» Supplied records
::::::

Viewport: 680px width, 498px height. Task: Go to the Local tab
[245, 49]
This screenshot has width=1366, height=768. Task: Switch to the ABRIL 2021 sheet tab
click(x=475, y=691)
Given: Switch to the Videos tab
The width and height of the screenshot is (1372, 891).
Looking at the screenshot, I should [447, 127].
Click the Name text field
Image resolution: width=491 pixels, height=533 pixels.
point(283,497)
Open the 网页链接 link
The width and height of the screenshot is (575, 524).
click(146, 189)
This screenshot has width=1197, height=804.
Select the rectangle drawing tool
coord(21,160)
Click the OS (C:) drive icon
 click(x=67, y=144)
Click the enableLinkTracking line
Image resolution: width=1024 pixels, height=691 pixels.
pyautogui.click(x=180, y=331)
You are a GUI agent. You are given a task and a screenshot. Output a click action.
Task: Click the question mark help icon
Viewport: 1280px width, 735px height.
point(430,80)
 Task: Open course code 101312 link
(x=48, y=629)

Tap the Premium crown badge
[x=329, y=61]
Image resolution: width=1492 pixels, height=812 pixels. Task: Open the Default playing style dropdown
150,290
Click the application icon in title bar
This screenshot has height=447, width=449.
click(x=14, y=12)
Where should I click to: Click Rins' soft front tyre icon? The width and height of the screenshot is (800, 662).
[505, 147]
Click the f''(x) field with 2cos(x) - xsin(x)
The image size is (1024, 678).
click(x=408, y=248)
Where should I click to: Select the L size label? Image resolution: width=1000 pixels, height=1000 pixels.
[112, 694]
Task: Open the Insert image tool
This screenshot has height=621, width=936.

::::::

Print the lines from the one containing "Select the rectangle drawing tool" through the end of the material, word for word, and nothing else.

Select the rectangle drawing tool
coord(21,160)
Click the OS (C:) drive icon
 click(x=67, y=144)
Click the enableLinkTracking line
Image resolution: width=1024 pixels, height=691 pixels.
pyautogui.click(x=180, y=331)
You are a GUI agent. You are given a task and a screenshot. Output a click action.
Task: Click the question mark help icon
Viewport: 1280px width, 735px height.
point(430,80)
 Task: Open course code 101312 link
(x=48, y=629)

Tap the Premium crown badge
[x=329, y=61]
Image resolution: width=1492 pixels, height=812 pixels. Task: Open the Default playing style dropdown
150,290
Click the application icon in title bar
This screenshot has height=447, width=449.
click(x=14, y=12)
Where should I click to: Click Rins' soft front tyre icon? The width and height of the screenshot is (800, 662).
[505, 147]
Click the f''(x) field with 2cos(x) - xsin(x)
The image size is (1024, 678).
click(x=408, y=248)
Where should I click to: Select the L size label? Image resolution: width=1000 pixels, height=1000 pixels.
[112, 694]
Task: Open the Insert image tool
This screenshot has height=621, width=936.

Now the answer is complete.